The wavelength of light while it is passing through water is \(540\,\text{nm}\). The refractive index of water is \( \frac{4}{3} \). The wavelength of the same light when it is passing through a transparent medium having refractive index of \( \frac{3}{2} \) is _________ nm.

• A. \(480\)
• B. \(840\)
• C. \(380\)
• D. \(540\)

Hint:

Frequency of light remains unchanged when it passes from one medium to another; only wavelength changes.

Answer 1

The Correct Option is A

Step 1: Use relation between wavelength and refractive index.
Wavelength in a medium is given by \[ \lambda = \frac{\lambda_0}{\mu}, \] where \( \lambda_0 \) is wavelength in vacuum and \( \mu \) is refractive index.

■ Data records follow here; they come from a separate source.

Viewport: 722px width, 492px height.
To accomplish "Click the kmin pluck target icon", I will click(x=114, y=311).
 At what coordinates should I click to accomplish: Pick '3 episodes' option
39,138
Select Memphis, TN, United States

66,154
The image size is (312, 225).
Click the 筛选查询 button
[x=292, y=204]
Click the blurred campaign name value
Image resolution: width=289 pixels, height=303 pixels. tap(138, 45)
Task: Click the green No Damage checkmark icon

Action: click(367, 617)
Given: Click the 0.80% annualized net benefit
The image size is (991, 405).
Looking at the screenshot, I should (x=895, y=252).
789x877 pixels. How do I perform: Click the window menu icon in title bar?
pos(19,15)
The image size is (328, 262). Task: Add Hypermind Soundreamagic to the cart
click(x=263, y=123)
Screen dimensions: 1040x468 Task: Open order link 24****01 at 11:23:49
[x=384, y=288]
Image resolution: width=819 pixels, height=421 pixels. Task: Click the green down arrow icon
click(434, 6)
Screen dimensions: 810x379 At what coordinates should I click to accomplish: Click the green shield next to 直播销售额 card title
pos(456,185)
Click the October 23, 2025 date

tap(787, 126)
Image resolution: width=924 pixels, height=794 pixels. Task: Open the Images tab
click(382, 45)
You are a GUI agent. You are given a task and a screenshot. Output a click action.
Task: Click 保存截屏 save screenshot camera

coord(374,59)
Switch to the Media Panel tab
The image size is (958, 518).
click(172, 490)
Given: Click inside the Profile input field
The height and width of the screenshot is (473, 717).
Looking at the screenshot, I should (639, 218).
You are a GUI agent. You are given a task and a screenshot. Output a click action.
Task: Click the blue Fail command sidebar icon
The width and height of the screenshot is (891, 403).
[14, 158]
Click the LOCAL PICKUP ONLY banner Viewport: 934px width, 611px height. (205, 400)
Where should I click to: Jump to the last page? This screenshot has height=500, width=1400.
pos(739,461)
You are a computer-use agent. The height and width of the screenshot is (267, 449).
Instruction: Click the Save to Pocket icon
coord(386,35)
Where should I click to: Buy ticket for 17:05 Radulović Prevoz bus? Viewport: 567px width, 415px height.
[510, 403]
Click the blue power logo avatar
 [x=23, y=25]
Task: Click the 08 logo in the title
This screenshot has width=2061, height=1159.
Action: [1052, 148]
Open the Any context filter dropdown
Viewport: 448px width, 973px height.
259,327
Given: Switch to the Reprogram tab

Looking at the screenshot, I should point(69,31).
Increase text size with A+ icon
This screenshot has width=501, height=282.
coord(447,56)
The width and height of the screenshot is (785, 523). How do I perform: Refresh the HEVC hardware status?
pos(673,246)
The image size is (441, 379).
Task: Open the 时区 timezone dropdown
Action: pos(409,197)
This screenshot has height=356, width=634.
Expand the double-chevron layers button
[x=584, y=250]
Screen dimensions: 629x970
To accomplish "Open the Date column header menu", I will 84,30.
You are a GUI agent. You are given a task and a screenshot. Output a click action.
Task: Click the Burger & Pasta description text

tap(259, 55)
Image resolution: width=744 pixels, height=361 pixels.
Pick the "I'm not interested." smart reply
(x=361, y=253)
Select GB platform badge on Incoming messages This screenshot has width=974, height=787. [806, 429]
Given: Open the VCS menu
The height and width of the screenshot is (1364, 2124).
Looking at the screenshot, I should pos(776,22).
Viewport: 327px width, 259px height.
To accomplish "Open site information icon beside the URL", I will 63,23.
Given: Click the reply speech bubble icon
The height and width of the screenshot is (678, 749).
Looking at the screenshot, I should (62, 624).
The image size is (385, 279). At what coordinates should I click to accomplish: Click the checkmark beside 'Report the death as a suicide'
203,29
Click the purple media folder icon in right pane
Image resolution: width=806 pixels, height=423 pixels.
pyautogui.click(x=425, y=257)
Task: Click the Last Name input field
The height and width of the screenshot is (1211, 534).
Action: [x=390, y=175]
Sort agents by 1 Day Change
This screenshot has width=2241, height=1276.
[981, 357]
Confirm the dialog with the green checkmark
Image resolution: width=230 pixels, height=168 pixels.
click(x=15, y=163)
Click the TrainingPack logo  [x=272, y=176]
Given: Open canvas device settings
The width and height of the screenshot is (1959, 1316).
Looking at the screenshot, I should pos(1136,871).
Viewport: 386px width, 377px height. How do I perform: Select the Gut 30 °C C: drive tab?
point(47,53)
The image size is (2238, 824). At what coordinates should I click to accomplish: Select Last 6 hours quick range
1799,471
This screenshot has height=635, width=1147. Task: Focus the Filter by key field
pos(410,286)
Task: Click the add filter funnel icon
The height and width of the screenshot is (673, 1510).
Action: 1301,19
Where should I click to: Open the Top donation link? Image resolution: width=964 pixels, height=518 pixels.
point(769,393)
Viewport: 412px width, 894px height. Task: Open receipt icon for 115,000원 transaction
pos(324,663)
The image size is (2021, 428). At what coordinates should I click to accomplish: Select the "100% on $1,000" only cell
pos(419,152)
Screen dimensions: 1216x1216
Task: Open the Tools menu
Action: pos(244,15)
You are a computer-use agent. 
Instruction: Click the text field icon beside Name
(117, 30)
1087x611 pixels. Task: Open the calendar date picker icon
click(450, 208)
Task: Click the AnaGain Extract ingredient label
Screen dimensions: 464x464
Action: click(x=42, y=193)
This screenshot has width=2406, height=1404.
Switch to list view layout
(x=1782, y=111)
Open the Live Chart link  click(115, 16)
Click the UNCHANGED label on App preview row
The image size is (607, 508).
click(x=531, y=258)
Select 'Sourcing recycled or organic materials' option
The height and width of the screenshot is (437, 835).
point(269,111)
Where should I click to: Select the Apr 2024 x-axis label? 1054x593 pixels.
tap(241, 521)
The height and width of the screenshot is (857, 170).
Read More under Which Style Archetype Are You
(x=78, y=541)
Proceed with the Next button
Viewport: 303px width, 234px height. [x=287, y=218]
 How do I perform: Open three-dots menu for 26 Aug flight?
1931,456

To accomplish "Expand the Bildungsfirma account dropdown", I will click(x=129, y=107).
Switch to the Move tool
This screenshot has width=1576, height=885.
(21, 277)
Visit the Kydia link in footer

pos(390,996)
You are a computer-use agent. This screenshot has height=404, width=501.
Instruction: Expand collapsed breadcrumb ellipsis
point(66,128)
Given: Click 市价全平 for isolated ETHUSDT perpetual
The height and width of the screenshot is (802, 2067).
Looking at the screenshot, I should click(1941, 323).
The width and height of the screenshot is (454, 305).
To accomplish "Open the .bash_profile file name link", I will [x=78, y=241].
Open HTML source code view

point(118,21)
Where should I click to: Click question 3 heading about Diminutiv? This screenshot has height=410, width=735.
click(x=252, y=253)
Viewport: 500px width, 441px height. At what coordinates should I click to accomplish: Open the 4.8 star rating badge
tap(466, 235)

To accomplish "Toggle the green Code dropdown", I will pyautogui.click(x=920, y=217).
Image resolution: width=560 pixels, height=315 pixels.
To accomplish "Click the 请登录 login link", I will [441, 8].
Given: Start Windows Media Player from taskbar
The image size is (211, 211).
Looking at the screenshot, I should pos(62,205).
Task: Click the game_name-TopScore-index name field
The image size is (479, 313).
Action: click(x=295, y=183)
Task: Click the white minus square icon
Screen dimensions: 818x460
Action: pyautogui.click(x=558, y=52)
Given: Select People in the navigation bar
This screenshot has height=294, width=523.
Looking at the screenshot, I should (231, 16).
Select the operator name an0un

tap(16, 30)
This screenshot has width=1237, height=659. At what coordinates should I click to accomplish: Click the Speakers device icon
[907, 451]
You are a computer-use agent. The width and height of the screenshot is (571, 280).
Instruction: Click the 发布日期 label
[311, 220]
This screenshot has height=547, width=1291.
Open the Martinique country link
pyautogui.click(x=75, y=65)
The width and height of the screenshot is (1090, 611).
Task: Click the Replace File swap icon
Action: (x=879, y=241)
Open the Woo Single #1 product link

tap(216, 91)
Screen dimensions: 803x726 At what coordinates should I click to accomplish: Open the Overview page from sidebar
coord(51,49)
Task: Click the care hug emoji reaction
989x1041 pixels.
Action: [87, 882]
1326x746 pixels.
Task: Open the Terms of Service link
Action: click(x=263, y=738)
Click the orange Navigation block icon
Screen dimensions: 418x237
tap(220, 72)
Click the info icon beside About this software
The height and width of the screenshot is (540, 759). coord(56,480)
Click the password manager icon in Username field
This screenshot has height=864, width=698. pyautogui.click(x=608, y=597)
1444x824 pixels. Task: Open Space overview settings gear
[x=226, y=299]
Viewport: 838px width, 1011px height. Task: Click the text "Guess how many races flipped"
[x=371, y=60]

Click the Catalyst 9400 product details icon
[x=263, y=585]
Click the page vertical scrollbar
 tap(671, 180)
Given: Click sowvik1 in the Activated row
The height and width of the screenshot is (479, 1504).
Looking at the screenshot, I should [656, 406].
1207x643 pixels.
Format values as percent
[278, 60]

Step 2: Find wavelength in vacuum.
For water, \[ \lambda_0 = \mu_{\text{water}} \times \lambda_{\text{water}} = \frac{4}{3} \times 540 = 720\,\text{nm}. \]

Step 3: Find wavelength in the second medium.
For refractive index \( \frac{3}{2} \), \[ \lambda = \frac{720}{\frac{3}{2}} = 720 \times \frac{2}{3} = 480\,\text{nm}. \]

Final Answer: \[ \boxed{480} \]